Directions: With pictures excluded, give again exactly the lines running from the one holding "Task: Select the Útvonaltervező tab" through the end of the listing below.

---*---

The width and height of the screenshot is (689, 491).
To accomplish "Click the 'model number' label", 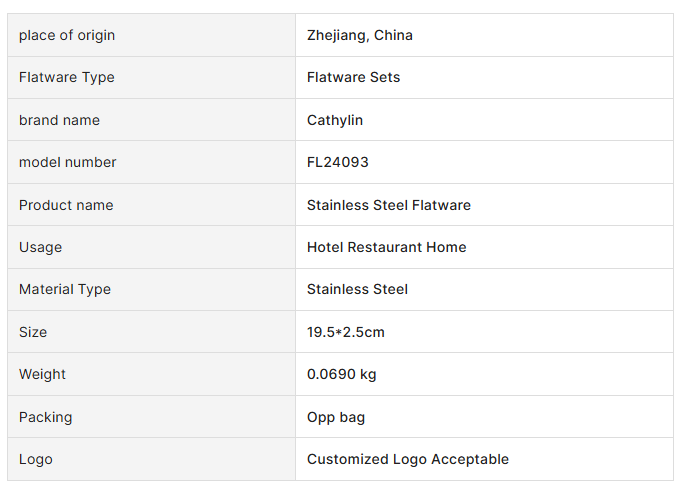I will pyautogui.click(x=68, y=162).
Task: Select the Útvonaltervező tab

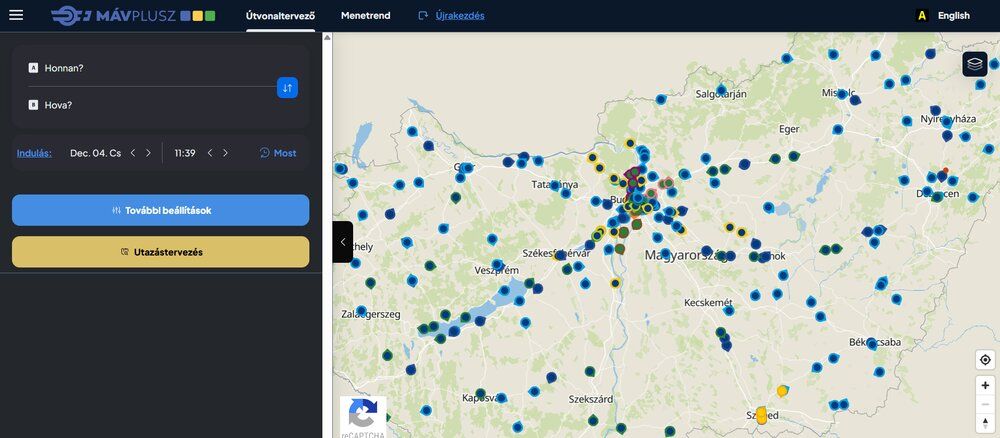Action: (x=279, y=16)
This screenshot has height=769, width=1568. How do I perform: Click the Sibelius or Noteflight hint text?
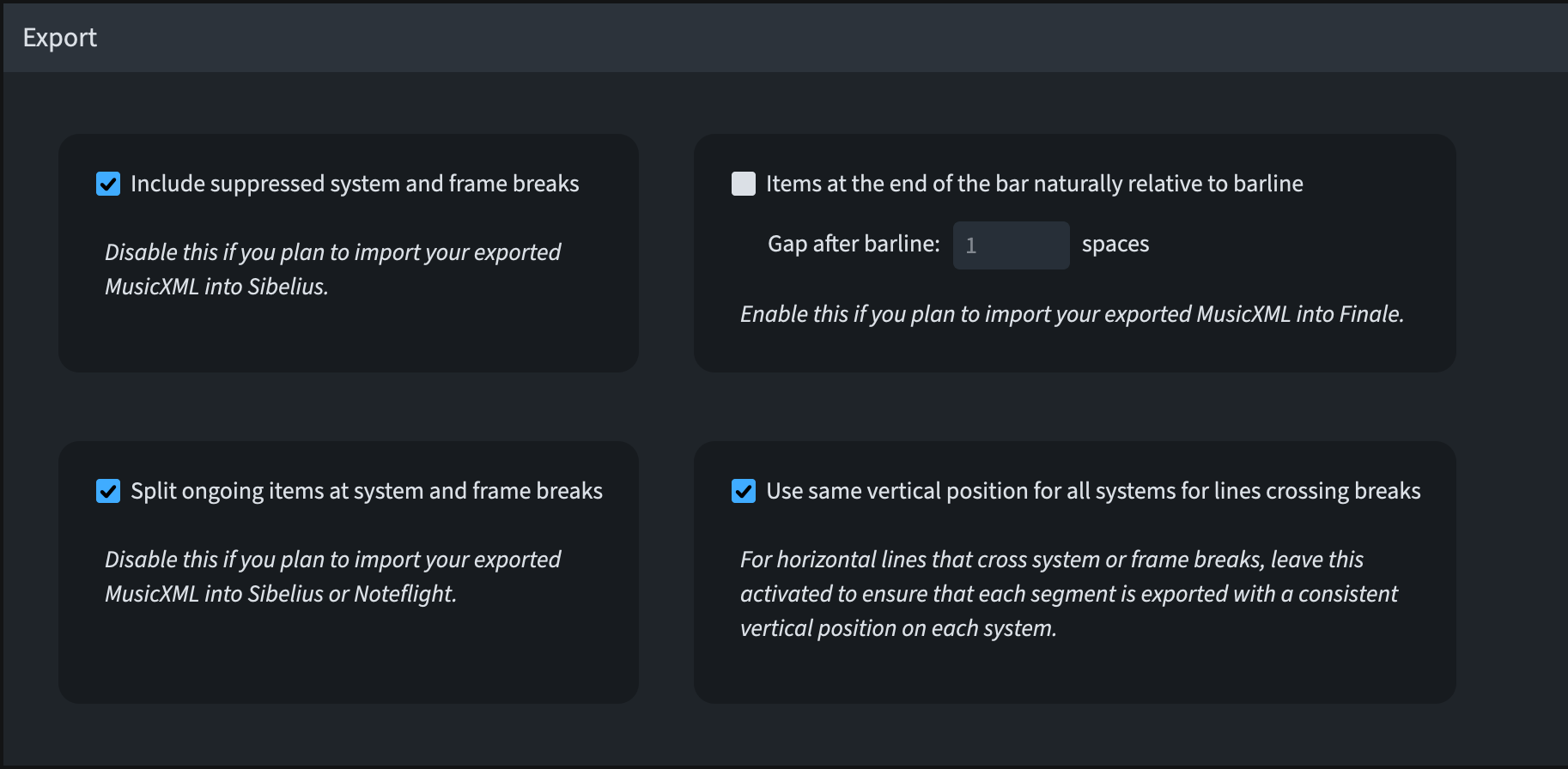tap(332, 576)
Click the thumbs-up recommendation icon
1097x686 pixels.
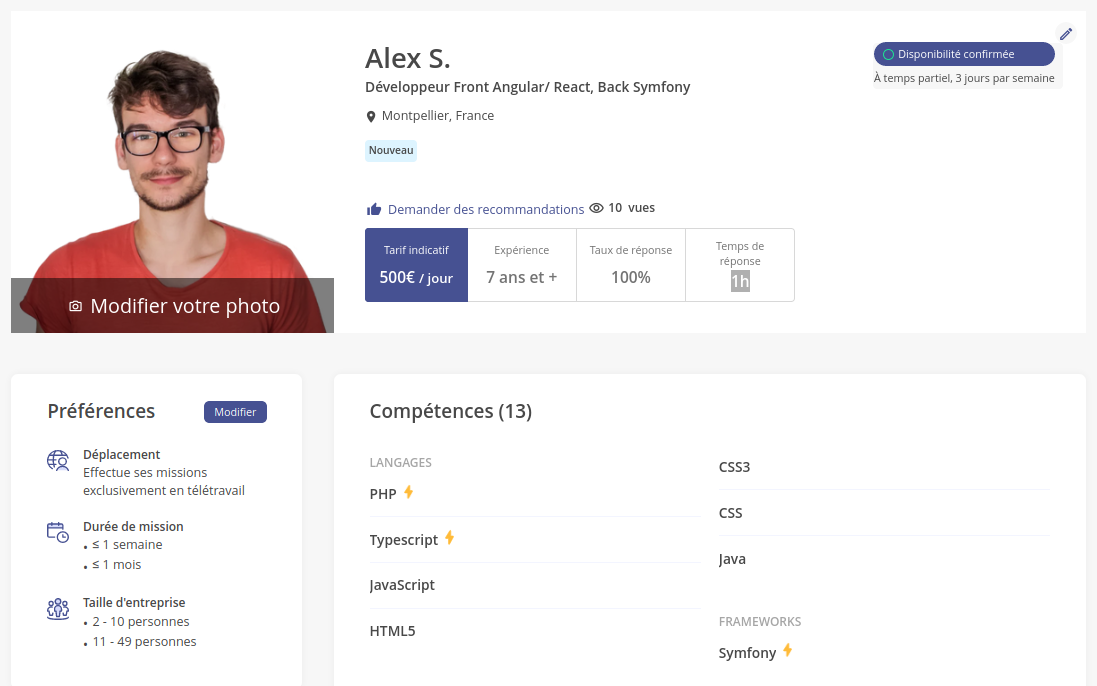[373, 208]
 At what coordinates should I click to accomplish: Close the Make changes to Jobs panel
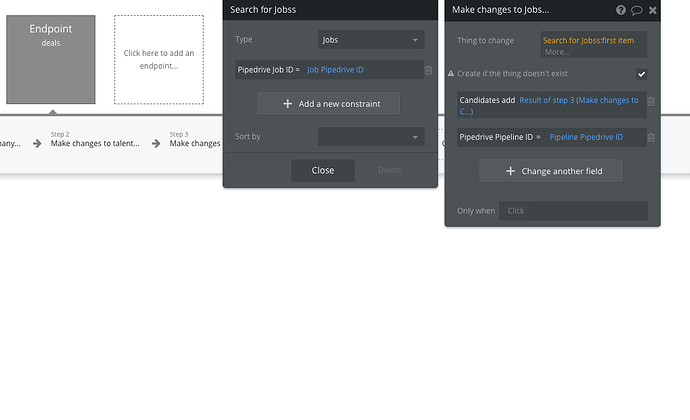[652, 10]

---*---

Response to this exercise:
Task: Select the Útvonaltervező tab

Action: (x=279, y=16)
This screenshot has height=769, width=1568. How do I perform: Click the Sibelius or Noteflight hint text?
tap(332, 576)
Click the thumbs-up recommendation icon
1097x686 pixels.
[373, 208]
 At what coordinates should I click to accomplish: Close the Make changes to Jobs panel
[652, 10]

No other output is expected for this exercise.